Девушка, улыбаясь, помахала ему в ответ рукой.
— Она в восторге от меня, — обрадовался Бернекер. — Что я ей сказал?
— За ваше здоровье.
— Черт! — воскликнул Бернекер. — Это больно официально. Мне хочется
сказать ей что-нибудь задушевное.
— Je t’adore, — произнес Ной, вспоминая случайно застрявшие в памяти
французские слова.
— А это что означает?
— Я тебя обожаю.
— Вот это то, что надо, — обрадовался Бернекер. Когда они были уже на
краю поля, он повернулся в сторону девушки, снял каску и низко поклонился,
галантно размахивая этим большим металлическим горшком. — Эй, крошка, —
заорал он громовым голосом, лихо размахивая каской, зажатой в огромной
крестьянской руке; его мальчишеское, загорелое лицо было серьезно и
источало любовь. — Эй, крошка, je t’adore, je t’adore…
Девушка улыбнулась и снова помахала рукой.
— Je t’adore, mon American! — крикнула она в ответ.
— Это самая великая страна на всей нашей планете, — сказал Бернекер.

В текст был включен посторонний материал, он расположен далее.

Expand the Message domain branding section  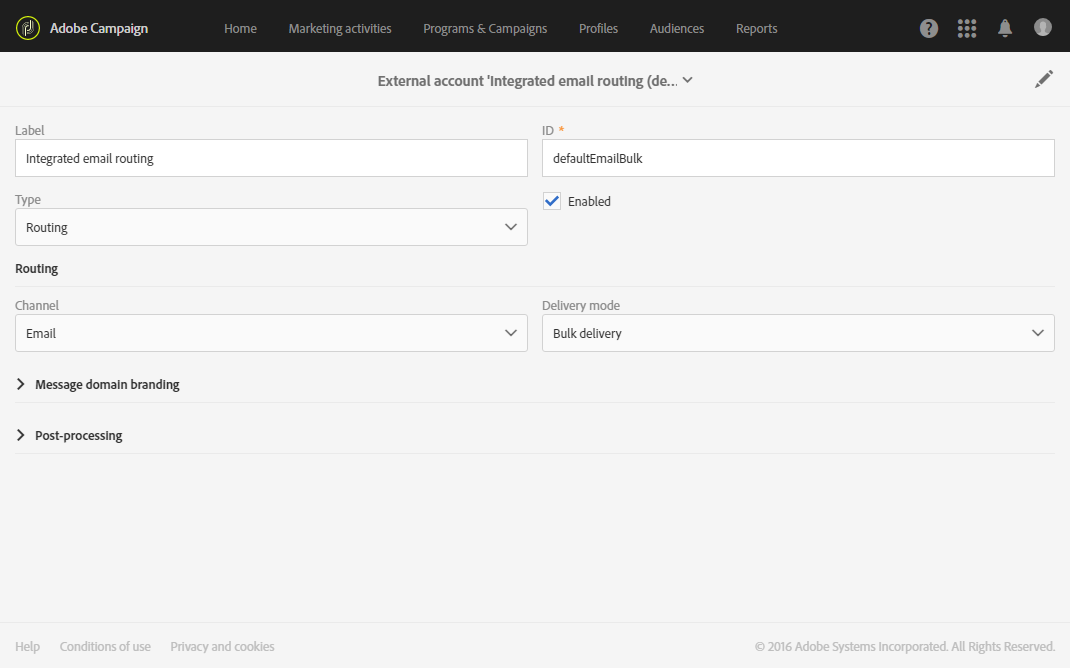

— Ну, ну, пошли, кобели, — сказал Рикетт, ткнув его костлявым острым
пальцем.
— Жди меня, крошка! — крикнул Бернекер через зеленые поля, через спины
коров, так похожих на коров его родной Айовы. — Жди меня, крошка, я не
знаю, как это сказать по-французски, жди меня, я вернусь…
Старуха на скамейке размахнулась и, не поднимая головы, сильно шлепнула
девушку по заду. Резкий и звонкий звук удара донесся до самого конца поля.

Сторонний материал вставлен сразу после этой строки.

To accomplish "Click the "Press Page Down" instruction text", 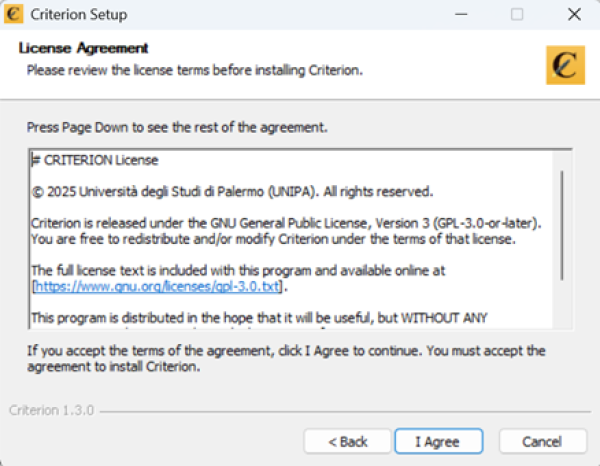I will coord(177,128).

Девушка потупилась, заплакала и убежала за телегу, чтобы скрыть свои
слезы.
Бернекер вздохнул. Он нахлобучил каску и перешел через разрыв в
изгороди на соседнее поле.
Через три часа Колклаф отыскал полк, а еще через полчаса они вошли в
соприкосновение с немецкой армией.
Шесть часов спустя Колклаф ухитрился попасть со своей ротой в
окружение.
Крестьянский дом, в котором заняли оборону остатки роты, выглядел так,
как будто он был специально построен в расчете на возможную осаду. У него
были толстые каменные стены, узкие окна, крыша из шифера, которая не
боялась огня, огромные, как бы вытесанные из камня балки, поддерживавшие
потолки, водяная помпа на кухне и глубокий надежный подвал, куда можно
было относить раненых.
Дом вполне мог бы выдержать даже длительный артиллерийский обстрел. А
поскольку немцы до сих пор использовали только минометы, то оборонявшие
дом тридцать пять человек, оставшиеся от роты, чувствовали себя пока что
довольно уверенно.
Они вели беспорядочный огонь из окон по силуэтам,
мелькавшим за изгородью и пристройками, которые окружали главное здание.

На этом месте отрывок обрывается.